Résumé de la décision
M. B... a engagé une procédure de cassation contre un arrêt de la cour administrative d'appel de Nantes. Cet arrêt rejetait partiellement sa demande de décharge concernant des rectifications fiscales pour les années 2005 à 2007. En particulier, la cour a jugé que M. B... n’avait pas établi qu’il avait élu domicile au cabinet de son avocat pour la période en question, malgré des courriers envoyés à l'administration fiscale. La Cour de cassation a annulé cet arrêt, reconnaissant que les courriers de l'avocat établissaient effectivement que M. B... avait élu domicile à son cabinet, et a ordonné un renvoi de l'affaire.
Arguments pertinents
1. Validité de la représentation par l'avocat : La Cour souligne que, conforme à la loi n° 71-1130 du 31 décembre 1971, un avocat a le droit de représenter son client devant l'administration fiscale sans avoir à justifier d'un mandat écrit. Cette protection vise à assurer le droit à la défense des contribuables.

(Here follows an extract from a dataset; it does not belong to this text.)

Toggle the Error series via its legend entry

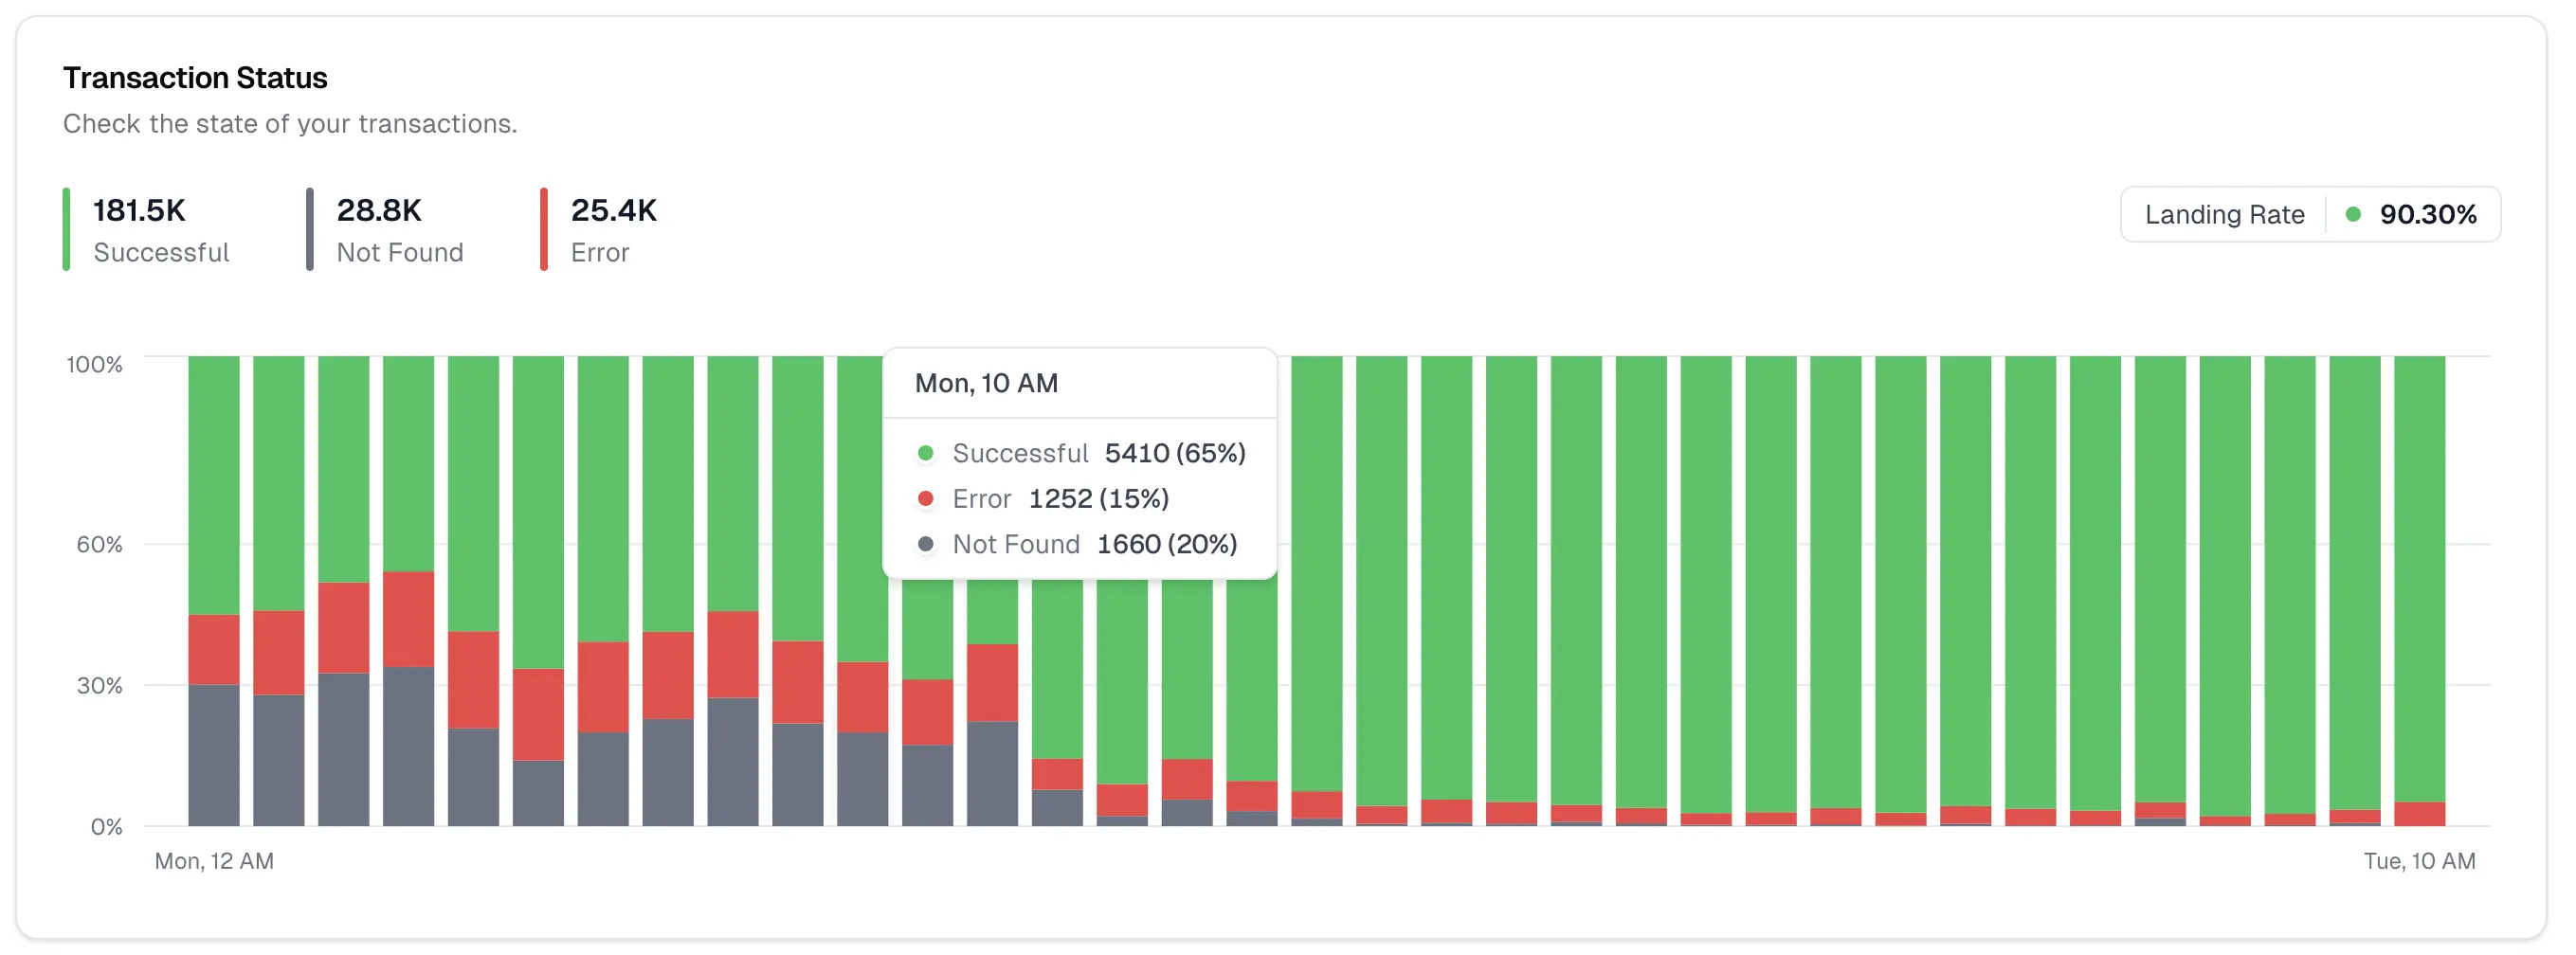600,228
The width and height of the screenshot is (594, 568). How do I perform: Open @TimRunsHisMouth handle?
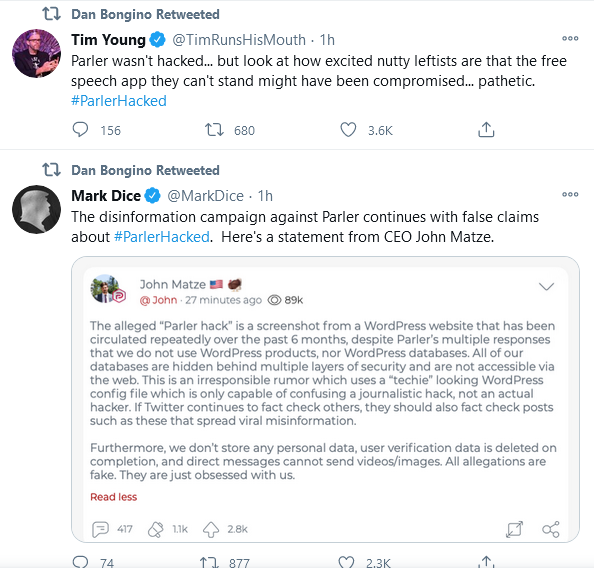[x=239, y=40]
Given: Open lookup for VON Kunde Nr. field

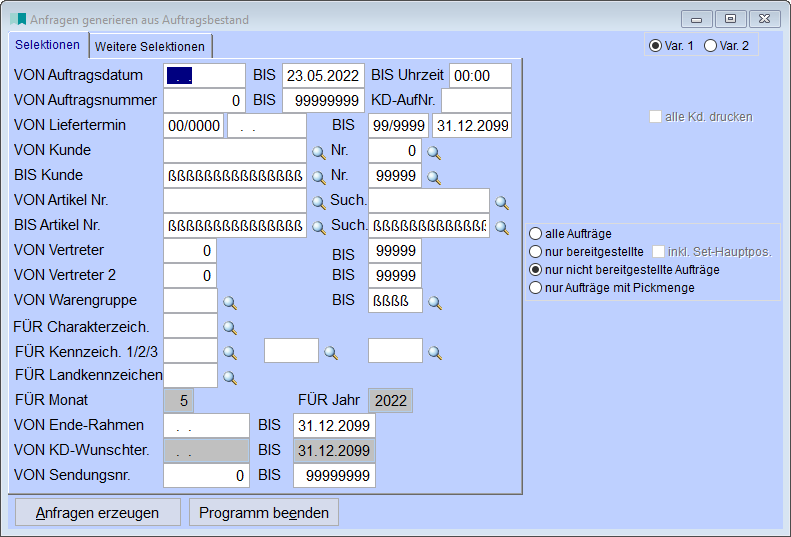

Citation pertinente: "Les avocats ont qualité pour représenter leurs clients devant les administrations publiques sans avoir à justifier du mandat qu'ils sont réputés avoir reçu".
2. Élection de domicile implicite : La Cour considère que le mandat confié à un avocat pour gérer la procédure d’imposition emporte élection de domicile auprès de ce dernier, notamment lorsque l’administration fiscale est informée de cette élection.

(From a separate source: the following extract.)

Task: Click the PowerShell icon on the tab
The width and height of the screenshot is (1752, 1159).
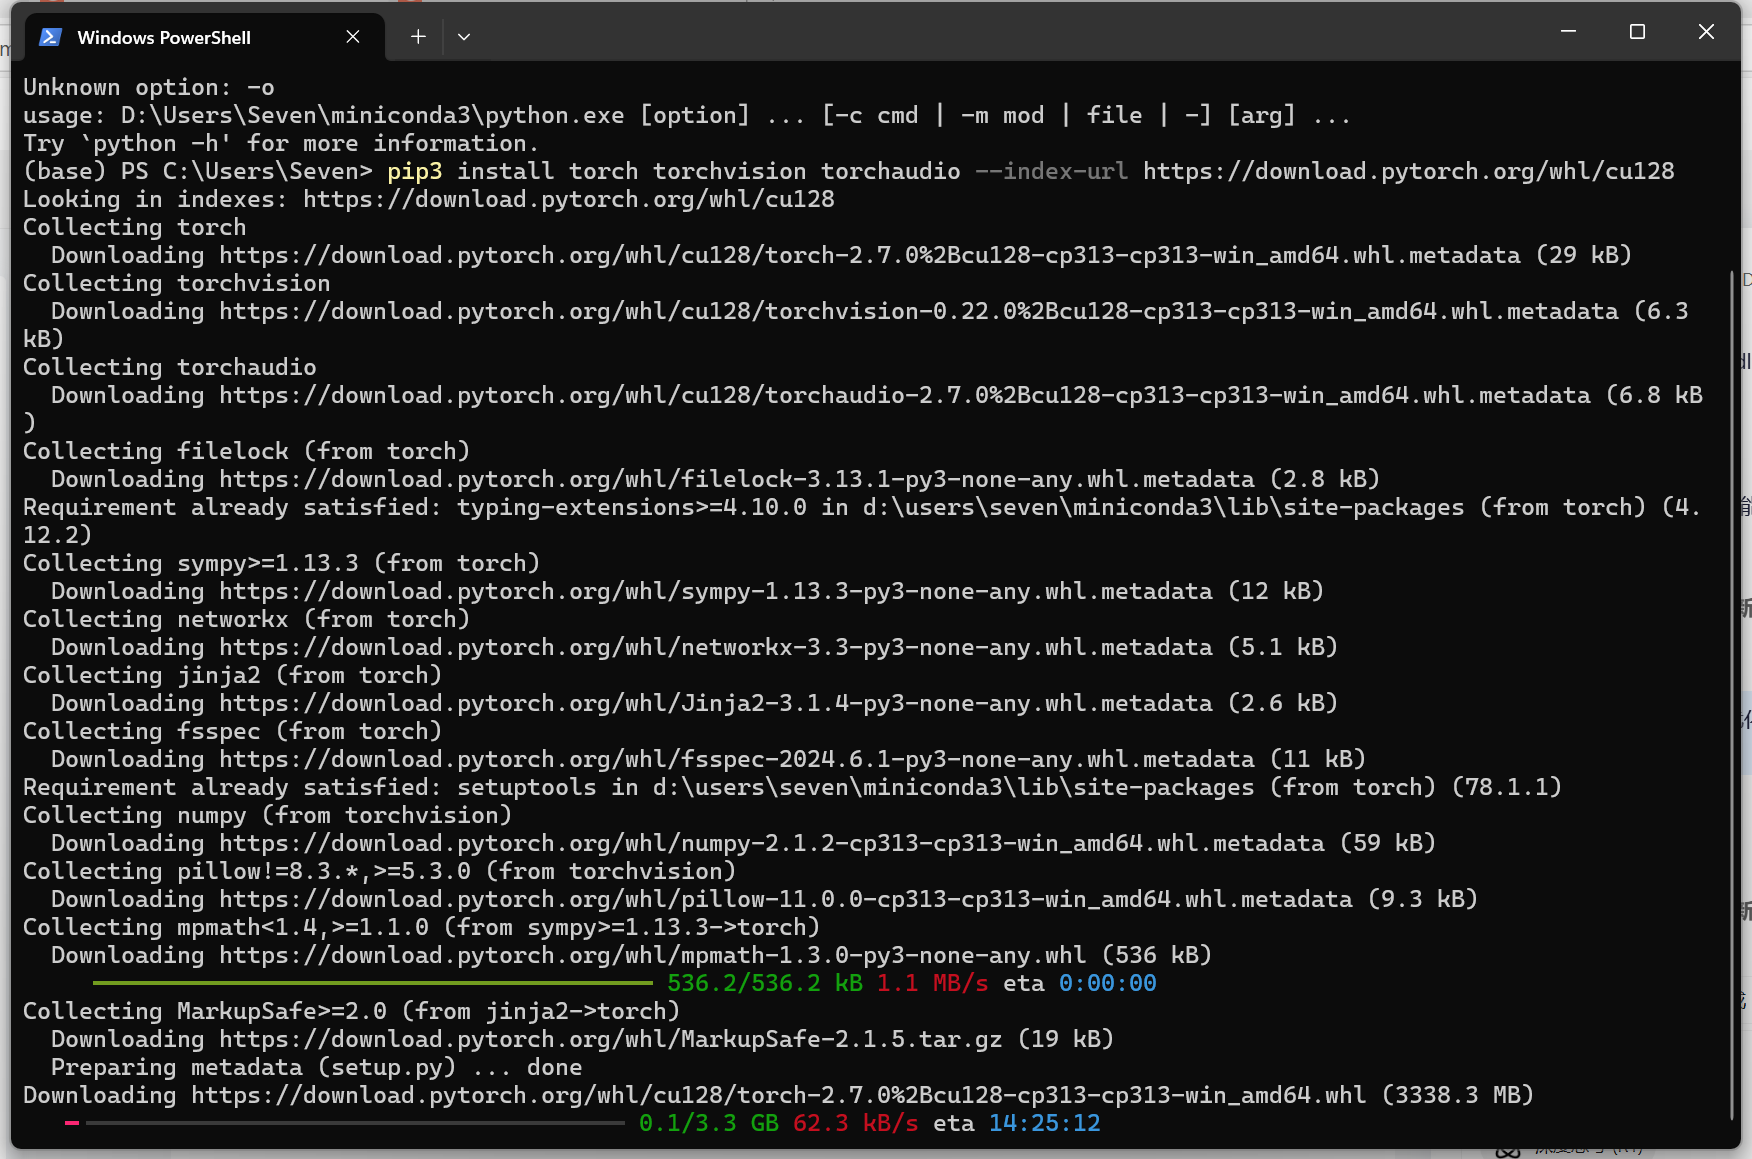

Citation pertinente: "lorsqu'un tel mandat a été porté à la connaissance de l'administration fiscale, celle-ci est en principe tenue d'adresser au mandataire l'ensemble des actes de la procédure d'imposition."
3. Erreur de droit de la cour administrative d'appel : La Cour de cassation conclut que la cour administrative d'appel a commis une erreur de droit en estimant que les courriers transmis ne comportaient pas une élection de domicile valide.
Citation pertinente: "En jugeant que ces courriers n'établissaient pas que le contribuable avait élu domicile au cabinet de son conseil... la cour a commis une erreur de droit."
Interprétations et citations légales
1. Article 4 de la loi n° 71-1130 du 31 décembre 1971 : Cet article stipule qu'aucune personne ne peut représenter d'autres parties devant les juridictions sans être avocat, sauf exceptions législatives. Il établit ainsi le principe de la représentation légale par un avocat, garantissant la solidarité du droit des contribuables à la défense.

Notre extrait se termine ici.